──────── PASSAGE GIVEN

Studio album by Hale
- Released: April 2005 March 2, 2006 (re-released)
- Recorded: 2004
- Genres: Alternative rock; power pop; Pinoy rock;
- Length: 55:02 (Original Edition) 1:04:21 (Special Edition)
- Label: EMI Philippines
- Producers: Russell Estaquio; Kiko Guevarra;

Hale chronology
|  | Hale (2005) | Twilight (2006) |

Alternative cover
- Special Edition cover

Singles from Hale
- "Broken Sonnet" Released: February 17, 2005; "The Day You Said Goodnight" Released: June 1, 2005; "Kahit Pa" Released: September 22, 2005; "Kung Wala Ka" Released: December 16, 2005; "Toll Gate" Released: February 8, 2006; "Blue Sky" Released: April 17, 2006;

= Hale (album) =

Hale is the debut studio album by Filipino rock band Hale, released in April 2005 under EMI Philippines.

The carrier single Broken Sonnet, was also featured on the compilation album FULL VOLUME, The best of Pinoy Alternative. the award-winning and well-received The Day You Said Goodnight, Kahit Pa, Kung Wala Ka and Blue Sky, together with Tollgate which can be found in Hale (Special Edition). The album was certified Double Platinum in November 2005. and was certified Triple Platinum (90,000 copies sold) in May 2006.

Professional ratings
Review scores
| Source | Rating |
| titikpilipino.com | Star |

== Track listing and durations ==

| No. | Title | Writer(s) | Length |
|---|---|---|---|
| 1. | "Take No" | Hale | 3:56 |
| 2. | "Broken Sonnet" | Hale | 5:07 |
| 3. | "Blue Sky" | Hale | 4:46 |
| 4. | "The Day You Said Goodnight" | Hale | 4:51 |
| 5. | "Wishing" | Espiritu | 4:47 |
| 6. | "Here Tonight" | Hale | 5:51 |
| 7. | "Kahit Pa" | Hale | 3:56 |
| 8. | "Life Support" | Hale | 4:34 |
| 9. | "Underneath the Waves" | Hale | 4:41 |
| 10. | "Runaway" | Hale | 4:27 |
| 11. | "Bent Down" | Hale | 4:04 |
| 12. | "Kung Wala Ka" | Hale | 4:02 |

===Special Edition===
- Original album ends here. The repackaged album, Hale (Special Edition) contains an additional AVCD consisting of 4 music videos and 2 bonus tracks.

────────────────
──────── EXTRACTED ENTRIES

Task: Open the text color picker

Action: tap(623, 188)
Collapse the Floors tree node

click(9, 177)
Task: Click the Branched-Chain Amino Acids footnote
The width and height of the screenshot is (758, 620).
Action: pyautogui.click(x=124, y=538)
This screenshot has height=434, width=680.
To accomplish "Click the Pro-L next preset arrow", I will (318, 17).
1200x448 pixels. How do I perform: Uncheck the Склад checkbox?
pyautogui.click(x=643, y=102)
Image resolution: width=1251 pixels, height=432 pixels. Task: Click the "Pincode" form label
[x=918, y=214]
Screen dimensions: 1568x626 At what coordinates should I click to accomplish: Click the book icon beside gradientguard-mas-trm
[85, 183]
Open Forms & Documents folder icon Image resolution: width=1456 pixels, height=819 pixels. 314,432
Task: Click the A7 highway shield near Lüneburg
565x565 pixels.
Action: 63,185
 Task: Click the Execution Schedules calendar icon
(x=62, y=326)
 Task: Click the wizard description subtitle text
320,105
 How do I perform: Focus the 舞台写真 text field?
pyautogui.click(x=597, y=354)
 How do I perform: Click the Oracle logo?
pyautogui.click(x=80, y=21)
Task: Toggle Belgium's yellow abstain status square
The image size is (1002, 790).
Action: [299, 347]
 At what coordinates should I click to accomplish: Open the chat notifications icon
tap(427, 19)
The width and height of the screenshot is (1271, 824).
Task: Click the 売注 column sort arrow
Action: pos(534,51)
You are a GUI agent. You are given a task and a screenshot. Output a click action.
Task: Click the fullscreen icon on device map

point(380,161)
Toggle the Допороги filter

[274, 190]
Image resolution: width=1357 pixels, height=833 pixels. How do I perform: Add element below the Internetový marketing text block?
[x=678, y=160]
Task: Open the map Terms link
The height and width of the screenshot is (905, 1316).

────────────────

_WRITTEN EXERCISE 1_:
Answer these questions about the Hale album page:
(a) Under which label was the album released?
(b) In what month and year was the album certified Triple Platinum, and how many copies had it sold?
(c) Who is credited as writer of "Wishing"?
_WRITTEN EXERCISE 2_: Can you turn the paragraph of the Hale album page that begins "The carrier single Broken Sonnet" into a short bulleted list that keeps its main facts?
_WRITTEN EXERCISE 3_: Could you pick up the article on the Hale album after its final sentence and carry it on?

_WRITTEN REPLY 1_:
(a) EMI Philippines
(b) May 2006, with 90,000 copies sold
(c) Espiritu

_WRITTEN REPLY 2_:
- The carrier single "Broken Sonnet" was also featured on the compilation album FULL VOLUME, The best of Pinoy Alternative.
- Further singles were the award-winning and well-received "The Day You Said Goodnight," plus "Kahit Pa," "Kung Wala Ka," "Blue Sky" and "Tollgate."
- "Tollgate" can be found on Hale (Special Edition).
- The album was certified Double Platinum in November 2005.
- It was certified Triple Platinum (90,000 copies sold) in May 2006.

_WRITTEN REPLY 3_:
Bonus AVCD
| No. | Title | Writer(s) | Length |
|---|---|---|---|
| 1. | "Kung Wala Ka" (Music Video) |  |  |
| 2. | "Kahit Pa" (Music Video) |  |  |
| 3. | "The Day You Said Goodnight" (Music Video) |  |  |
| 4. | "Broken Sonnet" (Music Video) |  |  |
| 5. | "Toll Gate" | Hale | 3:53 |
| 6. | "The Day You Said Goodnight" (Acoustic Version) | Hale | 5:26 |

== Personnel ==

Source:

- All songs written and performed by Hale
- Executive Producer: Christopher Sy
- Produced by Russell Eustaguio & Kiko Guevarra
- Label Manager: Ethel Cachapero
- Business Analyst: Adrian Del R. Alfonso
- All instruments recorded by Angee Rozul at Tracks Recording Studio
- Vocals recorded by Darwin Concepcion at Freq. Studio
- Mixed and mastered by Ferdie Marquez at Freq. Studio
- Sleeve Design Supervision: Willie A. Monzon
- Sleeve Graphi Design, Art Direction and Photography by Eric David, Wreckless Eric Studios, San Francisco
- Band Color Portrait: Wawi Navarroza
- Hand Lettering: Jack Ruaro
- Electronic File Production: Artworks Graphic Design Inc.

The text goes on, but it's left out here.